Set task:
Rewrite the items below, changing every occurrence of "computer-use agent" to "screen navigation assistant" and leaving all other text unchanged.
-- START OF Records for processing --
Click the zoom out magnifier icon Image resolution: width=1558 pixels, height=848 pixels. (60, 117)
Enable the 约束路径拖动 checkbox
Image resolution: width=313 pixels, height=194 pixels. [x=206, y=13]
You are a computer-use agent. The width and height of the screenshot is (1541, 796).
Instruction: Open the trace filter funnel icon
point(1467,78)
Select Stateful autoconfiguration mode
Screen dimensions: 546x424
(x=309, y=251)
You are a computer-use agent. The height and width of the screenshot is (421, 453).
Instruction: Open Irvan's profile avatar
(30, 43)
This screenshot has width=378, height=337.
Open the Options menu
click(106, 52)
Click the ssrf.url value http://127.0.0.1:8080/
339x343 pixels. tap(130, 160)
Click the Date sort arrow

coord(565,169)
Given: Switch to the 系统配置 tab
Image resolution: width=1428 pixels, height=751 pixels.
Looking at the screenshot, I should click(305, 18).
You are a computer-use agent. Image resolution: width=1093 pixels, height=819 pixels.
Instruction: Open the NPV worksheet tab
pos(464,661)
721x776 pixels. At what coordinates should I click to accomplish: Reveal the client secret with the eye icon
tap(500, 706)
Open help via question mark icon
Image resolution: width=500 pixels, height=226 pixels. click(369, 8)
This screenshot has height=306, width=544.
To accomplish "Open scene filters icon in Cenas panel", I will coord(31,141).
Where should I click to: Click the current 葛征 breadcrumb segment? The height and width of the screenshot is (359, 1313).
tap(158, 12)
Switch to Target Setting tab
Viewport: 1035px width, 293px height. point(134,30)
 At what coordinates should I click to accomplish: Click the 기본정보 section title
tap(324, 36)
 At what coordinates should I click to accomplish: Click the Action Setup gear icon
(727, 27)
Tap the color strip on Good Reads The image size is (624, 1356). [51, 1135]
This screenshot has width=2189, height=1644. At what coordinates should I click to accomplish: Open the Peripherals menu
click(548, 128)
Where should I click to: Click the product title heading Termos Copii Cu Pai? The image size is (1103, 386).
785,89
-- END OF Records for processing --
Complete response:
Click the zoom out magnifier icon Image resolution: width=1558 pixels, height=848 pixels. (60, 117)
Enable the 约束路径拖动 checkbox
Image resolution: width=313 pixels, height=194 pixels. [x=206, y=13]
You are a screen navigation assistant. The width and height of the screenshot is (1541, 796).
Instruction: Open the trace filter funnel icon
point(1467,78)
Select Stateful autoconfiguration mode
Screen dimensions: 546x424
(x=309, y=251)
You are a screen navigation assistant. The height and width of the screenshot is (421, 453).
Instruction: Open Irvan's profile avatar
(30, 43)
This screenshot has width=378, height=337.
Open the Options menu
click(106, 52)
Click the ssrf.url value http://127.0.0.1:8080/
339x343 pixels. tap(130, 160)
Click the Date sort arrow

coord(565,169)
Given: Switch to the 系统配置 tab
Image resolution: width=1428 pixels, height=751 pixels.
Looking at the screenshot, I should click(305, 18).
You are a screen navigation assistant. Image resolution: width=1093 pixels, height=819 pixels.
Instruction: Open the NPV worksheet tab
pos(464,661)
721x776 pixels. At what coordinates should I click to accomplish: Reveal the client secret with the eye icon
tap(500, 706)
Open help via question mark icon
Image resolution: width=500 pixels, height=226 pixels. click(369, 8)
This screenshot has height=306, width=544.
To accomplish "Open scene filters icon in Cenas panel", I will coord(31,141).
Where should I click to: Click the current 葛征 breadcrumb segment? The height and width of the screenshot is (359, 1313).
tap(158, 12)
Switch to Target Setting tab
Viewport: 1035px width, 293px height. point(134,30)
 At what coordinates should I click to accomplish: Click the 기본정보 section title
tap(324, 36)
 At what coordinates should I click to accomplish: Click the Action Setup gear icon
(727, 27)
Tap the color strip on Good Reads The image size is (624, 1356). [51, 1135]
This screenshot has width=2189, height=1644. At what coordinates should I click to accomplish: Open the Peripherals menu
click(548, 128)
Where should I click to: Click the product title heading Termos Copii Cu Pai? The image size is (1103, 386).
785,89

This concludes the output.